Yangze Guo <[email protected]> 于2023年10月8日周日 13:53写道：

> Thanks for the updates, Rui.
>
> It does seem challenging to ensure evenness in slot deployment unless
> we introduce batch slot requests in SlotPool. However, one possibility
> is to add a delay of around 50ms during the SlotPool's resource
> requirement declaration to the ResourceManager, similar to the
> checkResourceRequirementsWithDelay in the SlotManager. In most cases,
> this delay would allow the SlotManager to see all resource
> requirements, then it can allocate the slot more evenly. As a side
> effect, it could also significantly reduce the number of RPC messages
> to the ResourceManager, which could become a single-point bottleneck
> in OLAP scenarios. WDYT?
>
> Best,
> Yangze Guo
>
> On Sat, Oct 7, 2023 at 5:52 PM Rui Fan <[email protected]> wrote:
> >
> > Hi Yangze,
> >
> > Thanks for your quick response!
> >
> > Sorry, I re-read the 2.2.2 part[1] about the Waiting Mechanism, I found
> > it isn't clear. The root cause of introducing the waiting mechanism is
> > that the slot requests are sent from JobMaster to SlotPool is
> > one by one instead of one whole batch. I have rewritten the 2.2.2 part,
> > please read it again in your free time.
> >
> > [1]
> https://cwiki.apache.org/confluence/display/FLINK/FLIP-370%3A+Support+Balanced+Tasks+Scheduling#FLIP370:SupportBalancedTasksScheduling-2.2.2Waitingmechanism
> >
> > Best,
> > Rui
> >
> > On Sat, Oct 7, 2023 at 4:34 PM Yangze Guo <[email protected]> wrote:
> >>
> >> Thanks for the clarification, Rui.
> >>
> >> I believe the root cause of this issue is that in the current
> >> DefaultResourceAllocationStrategy, slot allocation begins before the
> >> decision to PendingTaskManagers requesting is made. That can be fixed
> >> within the strategy without introducing another waiting mechanism. I
> >> think it would be better to address this issue within the scope of
> >> this FLIP. However, I don't have a strong opinion on it, it depends on
> >> your bandwidth.
> >>
> >>
> >> Best,
> >> Yangze Guo
> >>
> >> On Sat, Oct 7, 2023 at 4:16 PM Rui Fan <[email protected]> wrote:
> >> >
> >> > Hi Yangze,
> >> >
> >> > > 2. From my understanding, if user enable the
> >> > > cluster.evenly-spread-out-slots,
> >> > > LeastUtilizationResourceMatchingStrategy will be used to determine
> the
> >> > > slot distribution and the slot allocation in the three TM will be
> >> > > (taskmanager.numberOfTaskSlots=3):
> >> > > TM1: 3 slot
> >> > > TM2: 2 slot
> >> > > TM3: 2 slot
> >> >
> >> > When all tms are ready in advance, the three TM will be:
> >> > TM1: 3 slot
> >> > TM2: 2 slot
> >> > TM3: 2 slot
> >> >
> >> > For application mode, the resource manager doesn't apply for
> >> > TM in advance, and slots aren't enough before the third TM is ready.

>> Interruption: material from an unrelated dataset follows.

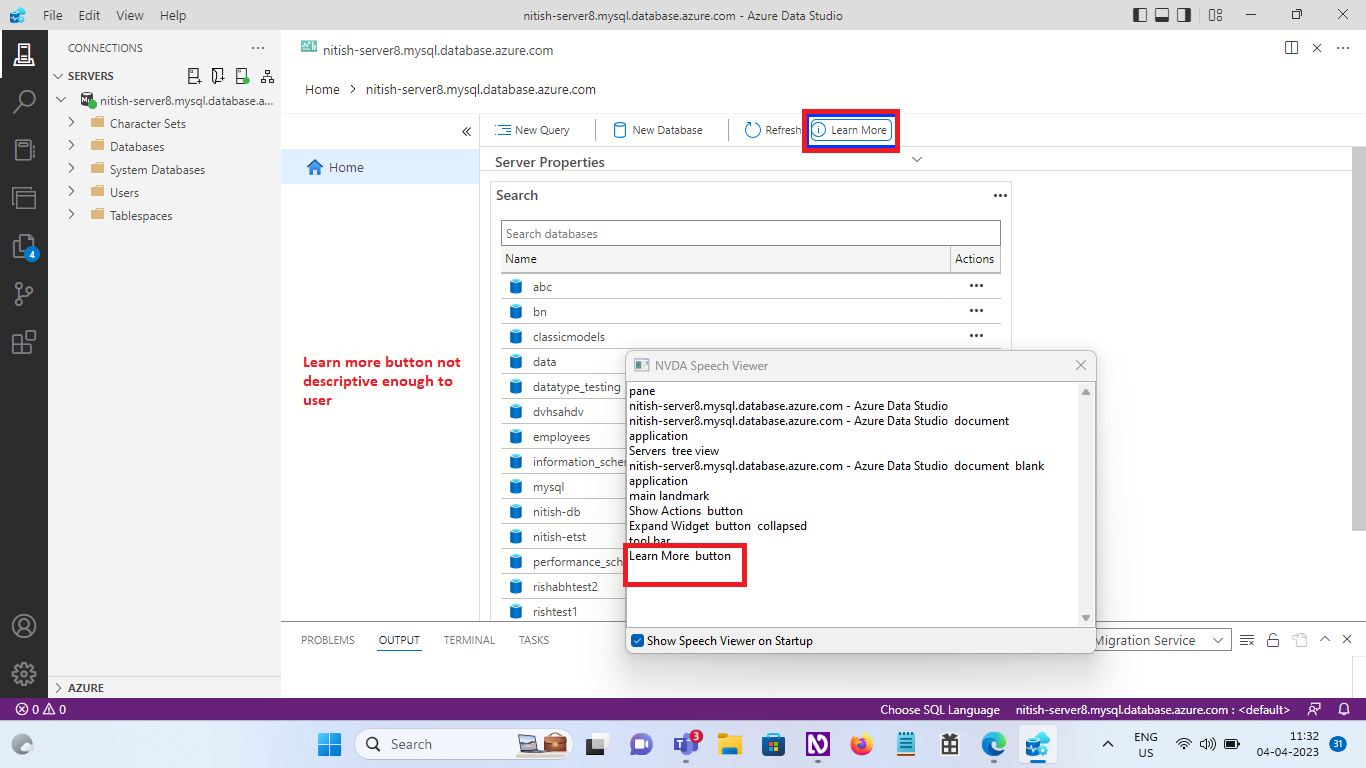
Task: Switch to the TERMINAL tab
Action: (x=468, y=640)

> >> > So all slots of the second TM will be used up. The three TM will be:
> >> > TM1: 3 slot
> >> > TM2: 3 slot
> >> > TM3: 1 slot
> >> >
> >> > That's why the FLIP add some notes:
> >> >
> >> > All free slots are in the last TM, because ResourceManager doesn’t
> have the waiting mechanism, and it just requests 7 slots for this JobMaster.
> >> > Why is it acceptable?
> >> >
> >> > If we just add the waiting mechanism to JobMaster but not in
> ResourceManager, all free slots will be in the last TM. All slots of other
> TMs are offered to JM.
> >> > That is, only one TM may have fewer tasks than the other TMs. The
> difference between the number of tasks of other TMs is at most 1.So When p
> >> slotsPerTM, the problem can be ignored.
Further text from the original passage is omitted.